Ahhh...Mr.Rossi...You may have an advantage over the poor Americans who buy the Beringer gear over here.I dont know if its a fact, but I have heard that the Homeland Built Beringer gear is a bit different than the stuff we see here.Beafier power supplies,no real limitations to the ICs due to our laws governing testing of equipment(ie underwriters labs)...so you may have a point that the Beringer stuff you get in Germany may in fact be better than what we see here.
That being said, the Composer I tested and the two-channel compressor(mdl # ?) both had a thinness to the sound that grated me the wrong way.Sure, all its bells and whistles worked, its functionality was not my complaint..Its poor output of the orginal signal was what concerned me.
I have two Symetrix comps from quite a few years back that blow these and the 3630 away as far as sound quality.And these can be had for a song.For value I'd look at these before considering an alesis(which i DO own one of) or a Beringer(which I sold one of).....just my HO...as always YMMV...


AND nubs....MOSES was a GREAT NBA player for many years...
 
3630 Experience

My experience with the 3630 is it's ok if you're running something with a continuous sound through it (overall compression for a PA during a live gig).
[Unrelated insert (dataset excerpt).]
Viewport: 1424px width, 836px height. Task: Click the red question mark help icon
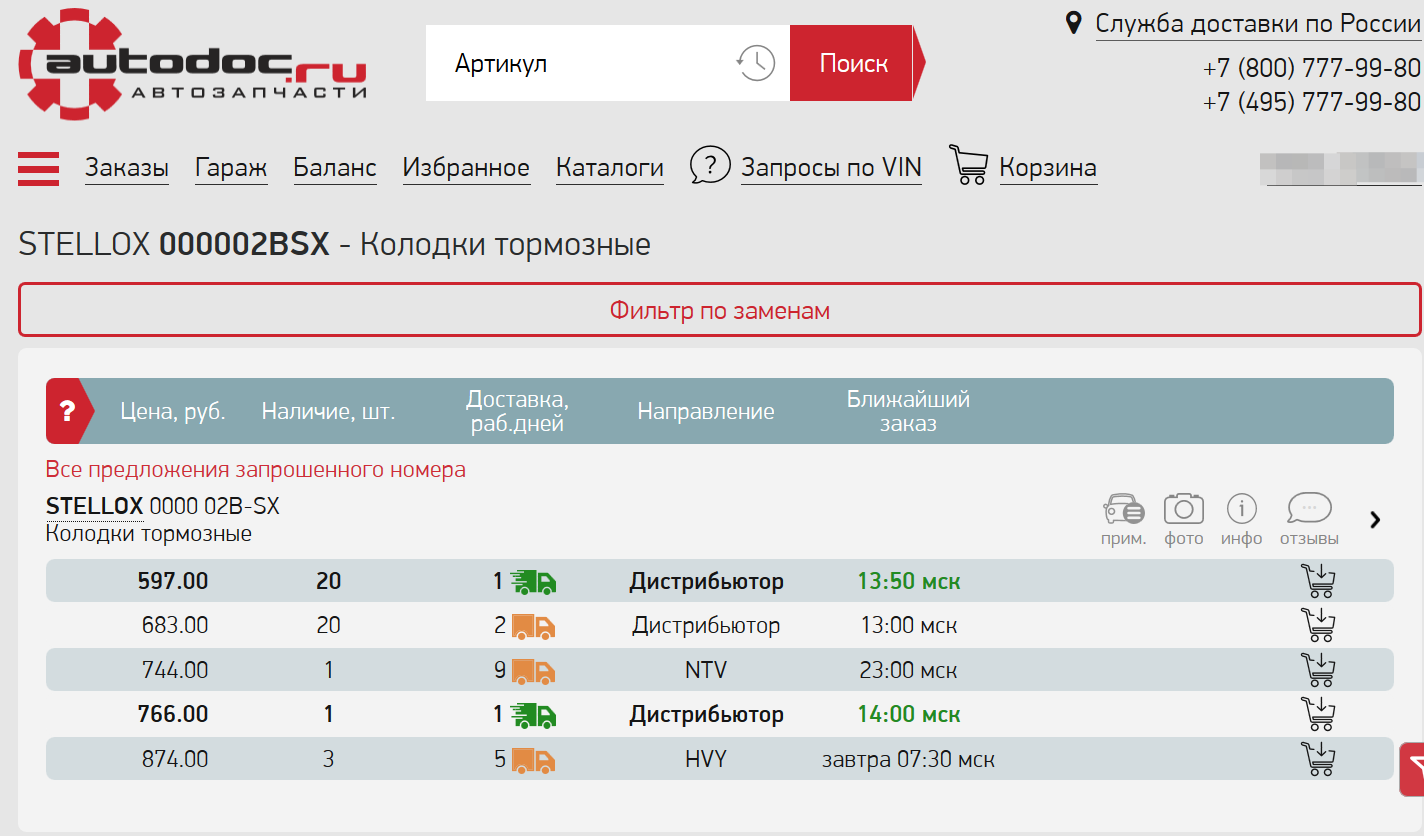coord(67,411)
If, however, you're running an instrument through the 3630 for recording, I've found the 3630 has an audible pop/distortion every time the compression kicks in even with the noise gate turned off.

Anyone out there have experience with the Avalon compressors?

Cheers,
Ron
 
ok you guys are right. forget someone like the nubmeister who has used a slew of different compressors. The late 90's is a watermark in compression. The RNC has arrived. Forget the pre-RNC years of compression. It is only $200 and is just as good as anything that came before. It is all you need, no really. I wonder why professional studios aren't filled with racks of these things. . . . .
 
May I quote from a chat at prosoundweb?

"Harvey: Would you care to comment on your friendship with Mark McQuilken?

Rupert Neve: Harvey -- yes, I first met Mark some years ago when Evelyn and I came to live in Wimberly He is a brilliant designer who has helped me from time to time especially to understand the mysteries of the digital domain. I hold Mark and his family high on my list of friends."

This concludes my participation in this particular thread.
 
So nubs doesn't like it.

So what? What the fuck is wrong with that?

Different strokes for different folks . . . different peters for different pumpkin eaters . . . ( ? ? ? )

I don't like pink. My friend, Kelly, seems to like pink. My girlfriend is pretty much indifferent to pink, I believe.

I can't stand Pink, the recording artist, by the way. Millions of people seem to disagree with me.
 
@ cavedog:

No, the Behringer stuff we get in Germany is Chinese built as well. They stopped producing in Germany in the early 90s. There's nothing wrong with the power supplies, btw. They are powerful enough, and the voltage is switchable on most of them (on all that I own, but there seem to be units built for one particular market that are non-swichable).

The Composers I own (MDX2000 and 2100) don't sound thin at all. The newer Composer pro models sound a bit different. Perhaps less beafy, but others will say more transparent. Wile I prefer the older models, the user comments on the "Pro" model, at least on Harmony Central, are more positive.

I think the Composer is perfect for channel compression or on subgroups. I wouldn't use it on the sum, but then again there's hardly an affordable compressor that is good enough to use on the sum.